How to Measure or Detect It

Audit-log health is measured operationally, not as a single score:

  • Coverage — fraction of production requests with a complete audit record (input, output, model version, guardrail decisions, evaluator scores). Gaps under 100% are control gaps.
  • Retention compliance — days of complete logs available against the documented regulatory period (HIPAA 6 years, EU AI Act 6 months minimum for many high-risk classes, GDPR varies).
  • Immutability verification — periodic check that audit rows cannot be modified post-write; object-lock or write-once storage at the layer that matters.
  • Time-to-retrieve — latency from a documented audit query (e.g. “all decisions for user X”) to a returned record set; under 5 minutes is a working SLA.
  • OTel attribute completenessllm.model_name, llm.token_count.prompt, llm.token_count.completion, plus framework-specific tool and retrieval fields populated on every span.
from fi.evals import PII

# audit logs capture this evaluator's decision per request
result = PII().evaluate(output=resp)
log_audit_row(request_id, "PII", result.score, result.reason)

Common Mistakes

  • Treating short-retention observability as audit-grade. A 14-day trace store cannot satisfy a 6-year HIPAA retention requirement. Separate the slices.
  • Logging the response but not the input or context. The decision is unreconstructible without the input and any retrieved context.
  • Mutable audit logs. If anyone can rewrite history, the log is not evidence. Use append-only storage with object-lock or hash-chained writes.
  • No user-identity binding. Audit rows tied to anonymous request IDs cannot answer access requests. Pseudonymize, but keep the binding.
  • Storing PII in an audit slice without isolated access control. Your audit log is now a high-value target; encrypt at rest and gate access.

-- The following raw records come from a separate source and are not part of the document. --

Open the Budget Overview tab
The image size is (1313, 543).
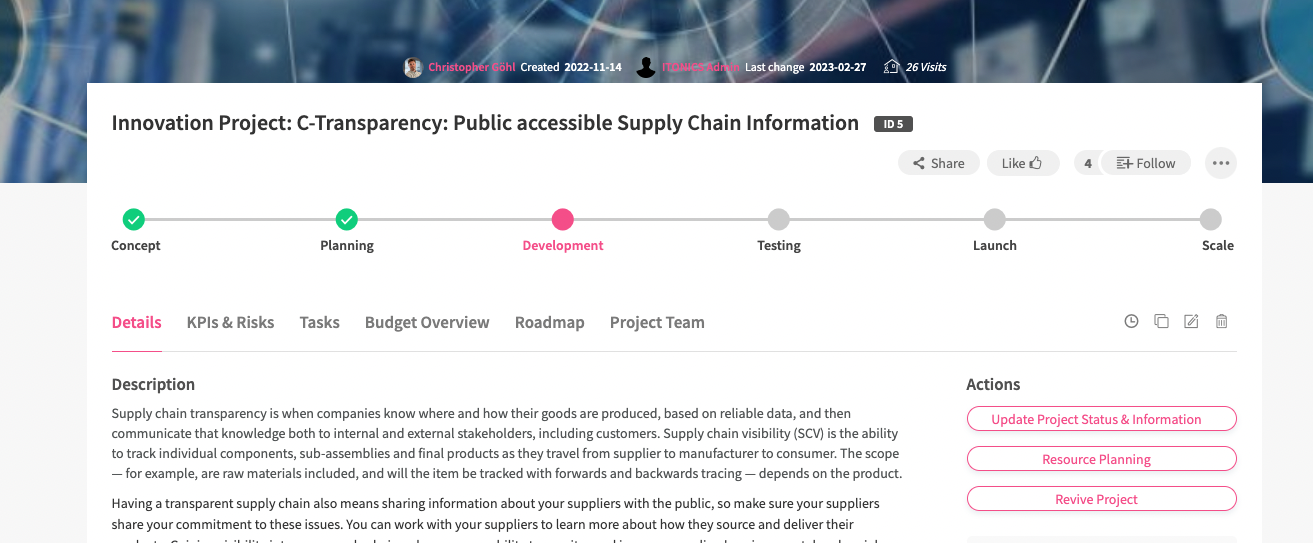427,322
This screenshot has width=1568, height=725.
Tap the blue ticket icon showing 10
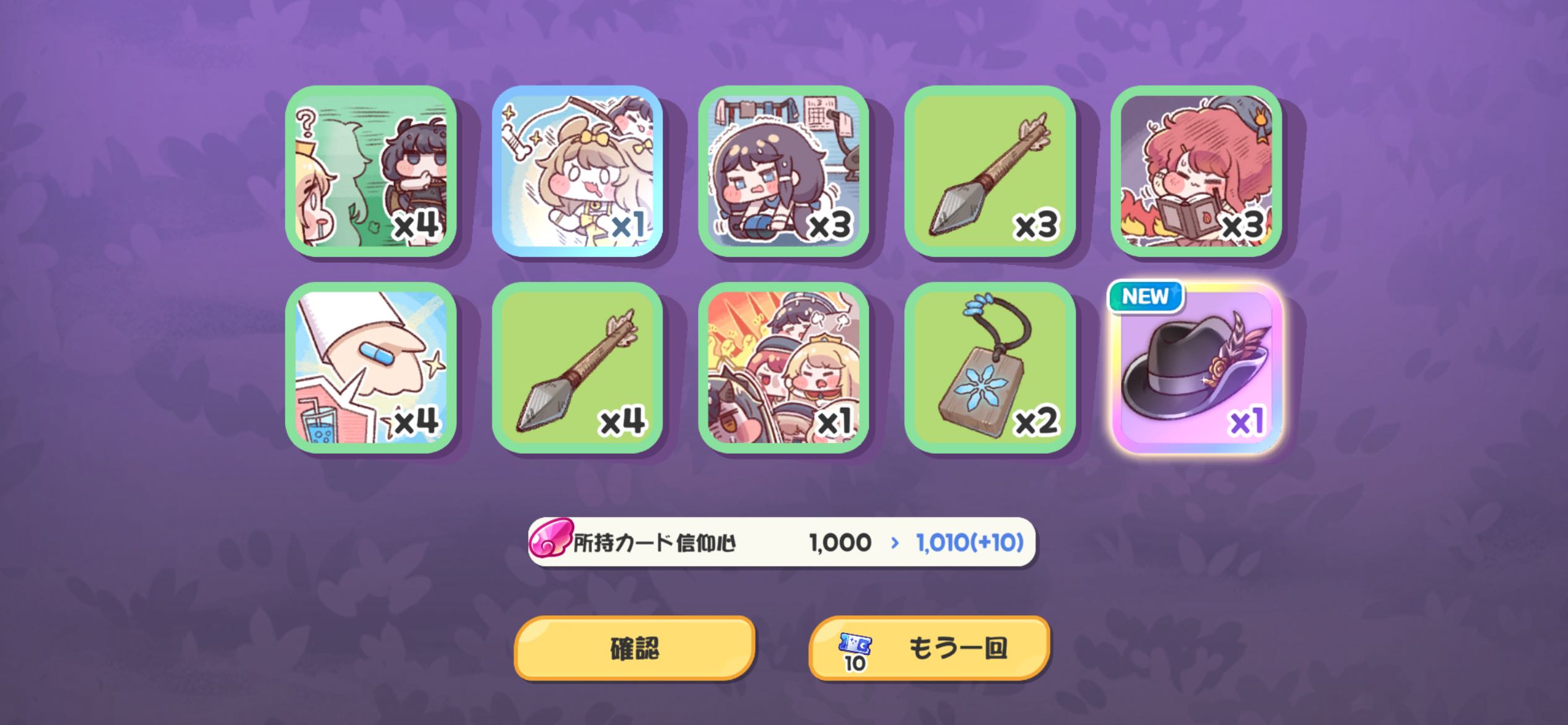click(x=855, y=651)
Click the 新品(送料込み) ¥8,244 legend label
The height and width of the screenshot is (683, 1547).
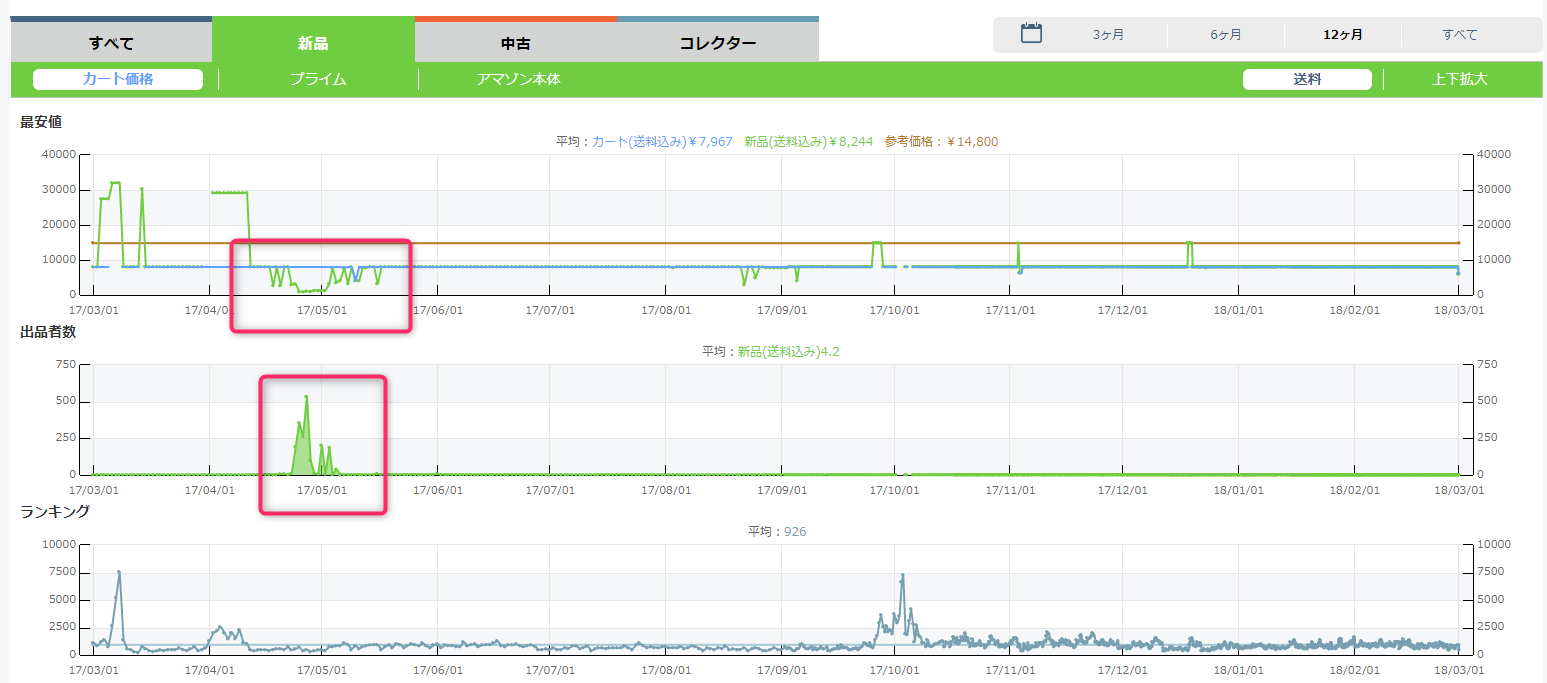point(809,142)
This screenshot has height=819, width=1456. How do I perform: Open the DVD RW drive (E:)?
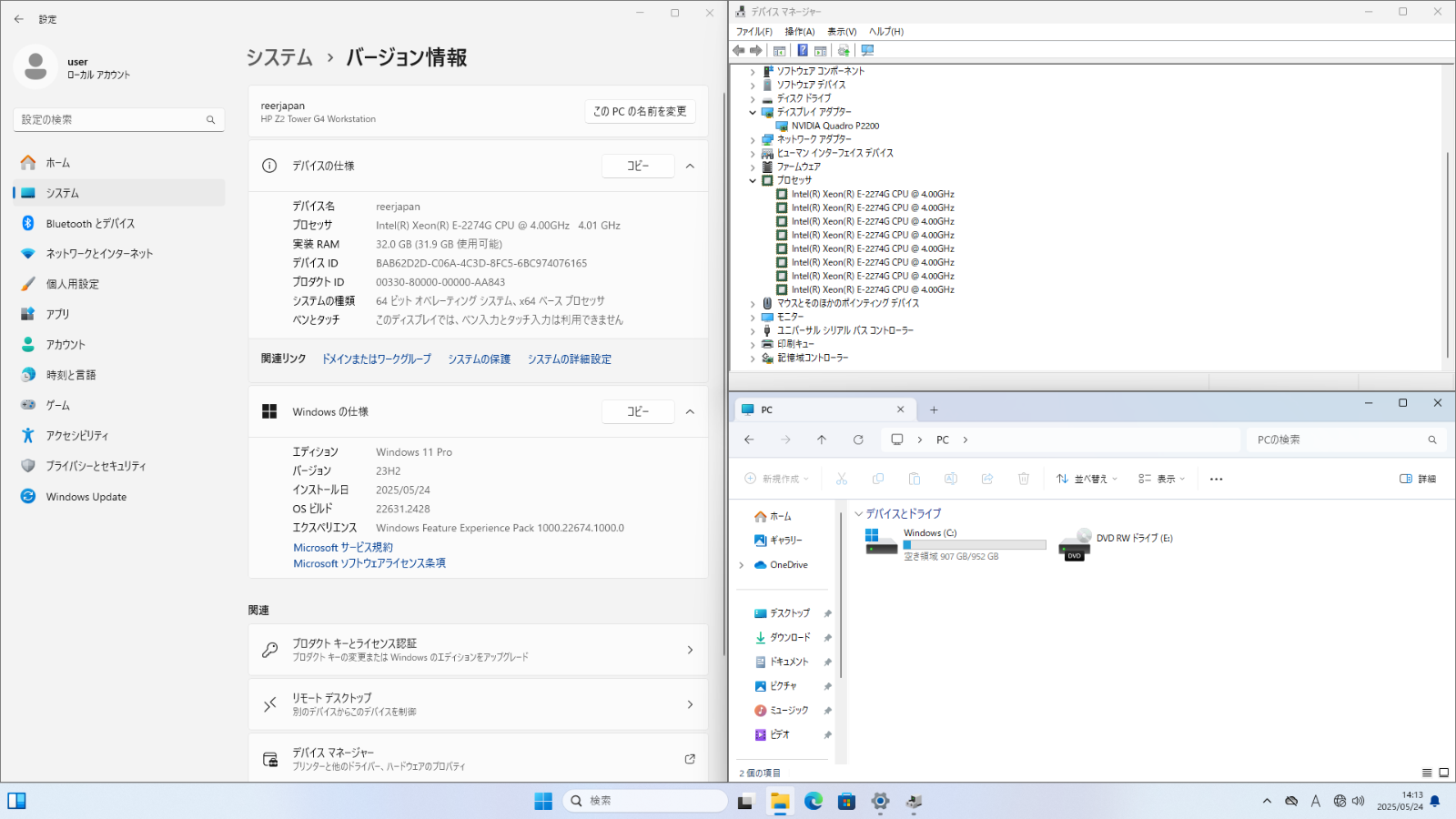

Frequently Asked Questions

What is an AI audit log?

It is the immutable record of every model and agent decision in a production LLM system — request, response, model version, tool calls, retrieved context, guardrail decisions, scores, and user identity — used as evidence for compliance and incident investigation.

How is an audit log different from an observability trace?

Observability traces are for debugging and have short retention; audit logs are for evidence and require immutability, longer retention, and stricter access control. The same OpenTelemetry pipeline can populate both with different policies on the audit slice.

How do you build an AI audit log in production?

Wire traceAI to capture every LLM and tool span, configure Agent Command Center to log every guardrail decision with reason, and store the audit slice in an append-only, access-controlled store with retention aligned to your regulatory regime.